-------- EXTRACTED INFORMATION --------

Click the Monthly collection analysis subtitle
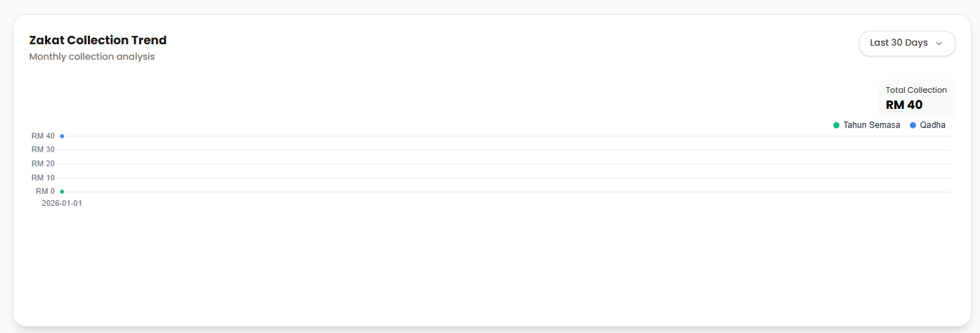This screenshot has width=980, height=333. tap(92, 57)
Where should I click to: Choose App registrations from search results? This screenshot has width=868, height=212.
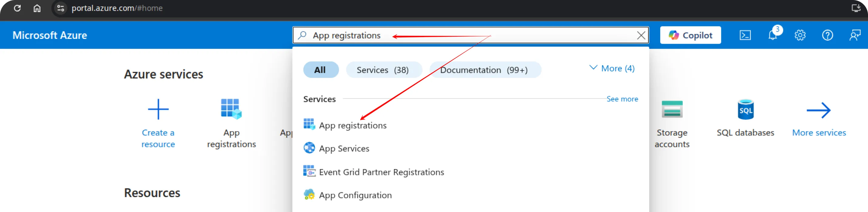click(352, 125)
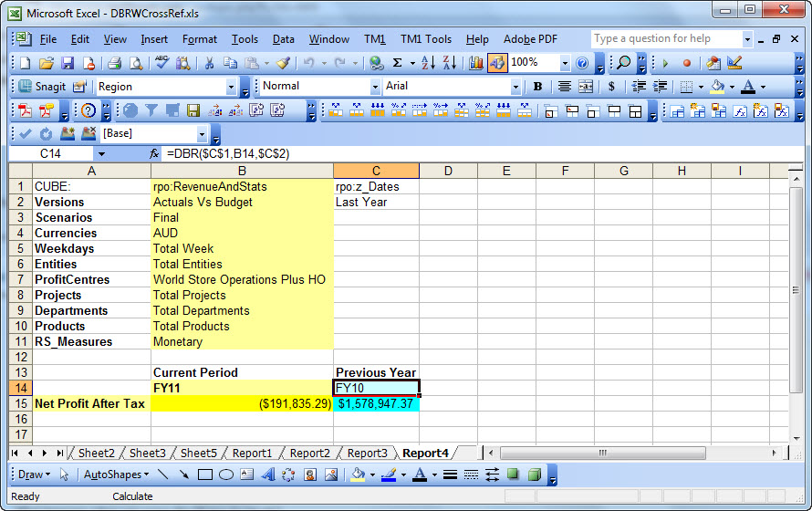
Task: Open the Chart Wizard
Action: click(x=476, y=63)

--------
-------- EXTRACTED INFORMATION --------

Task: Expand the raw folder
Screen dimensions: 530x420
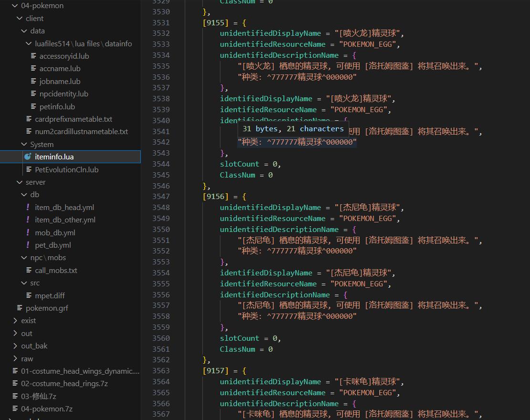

--------
-------- EXTRACTED INFORMATION --------

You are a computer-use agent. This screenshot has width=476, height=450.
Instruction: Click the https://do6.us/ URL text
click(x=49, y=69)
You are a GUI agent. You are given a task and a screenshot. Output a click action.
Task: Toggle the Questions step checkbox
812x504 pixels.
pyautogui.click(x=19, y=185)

--------

**TASK ITEM:**
Only the lines holding "agent" are wanted, so copy each of them from the material.

**EXERCISE ANSWER:**
You are a computer-use agent. This screenshot has width=476, height=450.
You are a GUI agent. You are given a task and a screenshot. Output a click action.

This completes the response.